Yes, the squad earned a highly credible draw in Paris in their opening match but Zbirna have since given up two points in each of the other five drawn matches.

From late penalties against Finland to injury-time equalisers against Kazakhstan, it has been a sorry tale of the team tiring out in the second half and handing the initiative over to their opposition.

Neither Andriy Shevchenko in March nor Oleksandr Petrakov since have discovered a solution to this fundamental issue but a closer look at the domestic league may provide some insight.

This weekend, I had the pleasure of attending the first game between last year’s second and third place teams as Shakhtar Donetsk hosted Zorya Lugansk.

Last year we witnessed a fantastic affair where a slightly dishevelled Shakhtar struggled to break down Zorya and the visitors grabbed a late shock winner. However, since then, we have seen Zorya sell off their talents to financially break even and fall to last place in their Conference League Group. Elsewhere in the league, the picture is equally as bleak.

The other two European qualifiers, Kolos and Vorskla, fell at the first hurdle yet Vorskla presently sit in third place in the league.

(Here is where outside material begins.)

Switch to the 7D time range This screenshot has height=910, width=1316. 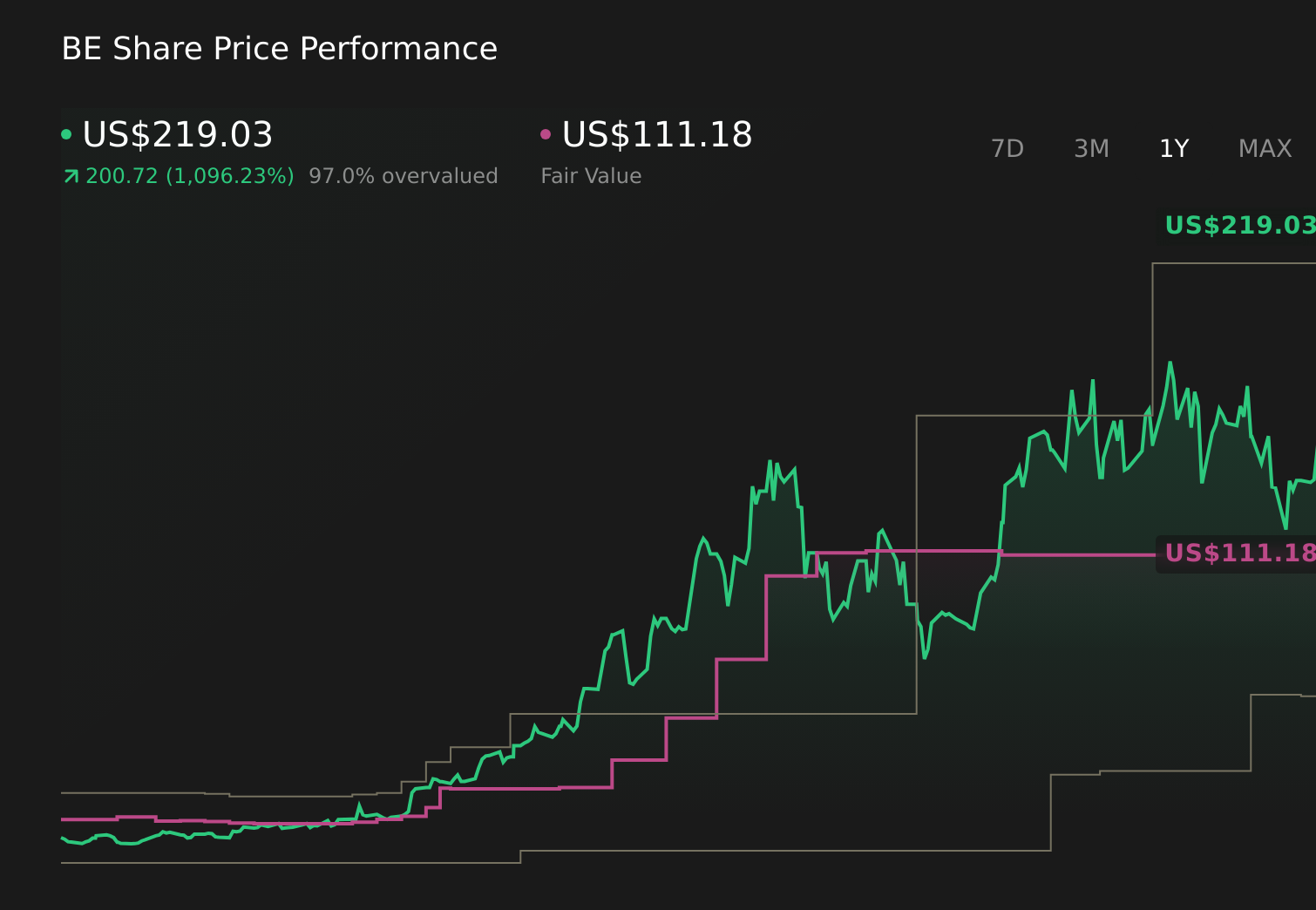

The game finished in a horrific 6-1 defeat for the Conference League participants, who will still nonetheless battle for European qualification later in the season.

The financial disparities across European football have been further impacted in Ukraine by the war which is now deep in its seventh year.

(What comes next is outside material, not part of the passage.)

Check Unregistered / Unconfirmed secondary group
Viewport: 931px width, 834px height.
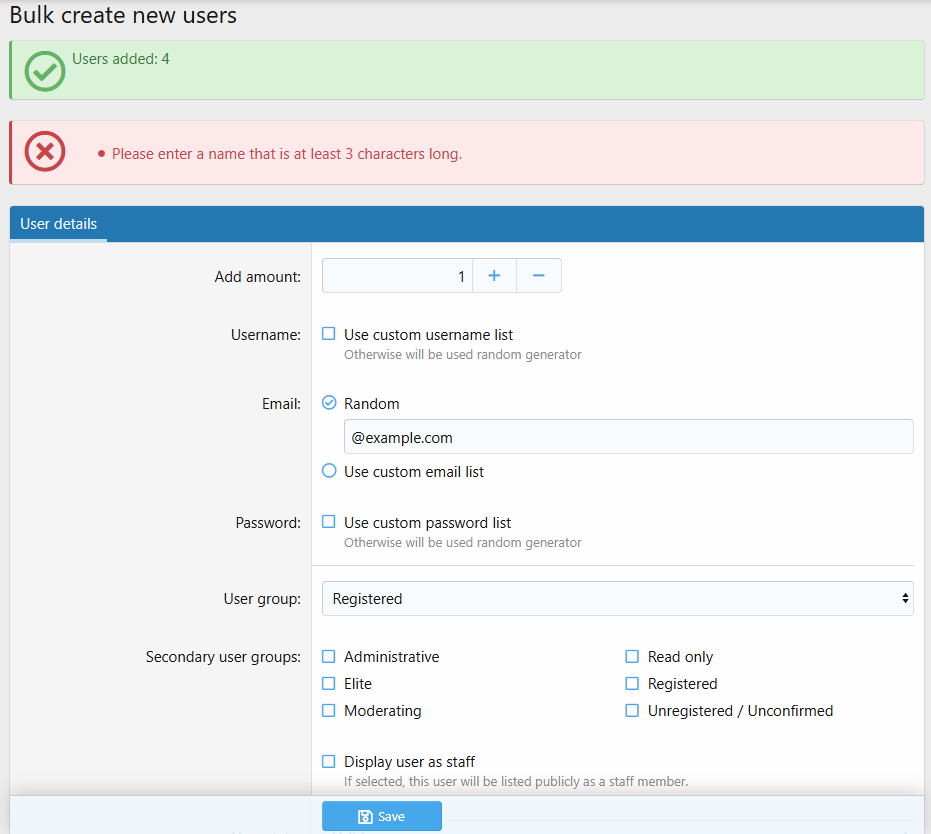[632, 711]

The financial and political shockwaves deeply impacted a number of the former giants of the game, leaving Dnipro (Europa League finalists 2015) out of existence, Chornomorets needing to have their budget paid for by Dynamo Kyiv, and Karpaty Lviv having to reform in the bottom tier.

They have been replaced in the upper echelons by Zorya, Vorskla and even tiny Oleksandriya, with the standard of football declining dramatically across the league.

The top teams and players are simply not challenged anymore except when the big two face off against each other twice a year.

Of the starting eleven from the national team’s last match, seven play in the domestic league for either Dynamo Kyiv or Shakhtar.

On top of this, three of the four substitutes fell in the same category. It is highly feasible that these players are ‘undercooked’ when going into top-level matches.

Mircea Lucescu alluded to such a concern when he arranged high-level friendlies for his Dynamo Kyiv squad during August and requesting postponements of his league duties to later in the week.

Mircea Lucescu

The lack of movement into top leagues of key performers from both squads provides a huge barrier for the Federation to overcome.

Viktor Tsyhankov and Mykola Matviyenko are two players who have missed big money transfers west due to club Presidents pricing their players out of the market. Players who do leave Ukraine tend to be ones who are no longer required by a squad or not yet become indispensable like Oleksandr Zinchenko. The players will have as few as eight competitive matches this year.

Down in the second tier, there has been a resurrection. The former Metalist Kharkiv brand, which was owned by a businessman by the name of Oleksandr Yaroslavskyi are making their way back through the league.

They recently turned heads in the British press by agreeing a long-term contract with former Cardiff City star Kareem Harris, with the promise of continental football within two years.

Players across the globe are being wooed with large contracts and a huge platform on which to express their talents which may have lost some shine during the last few years.

The juggernaut of the last two seasons has led many football followers to support Metalist in the cup this year so that they can get into Europe a year before predicted. It is argued that the second-tier team will aid the coefficient more than any Premier League team would.

They will certainly test the stars of the national team next year helping their fitness as qualification starts for Euro 2024.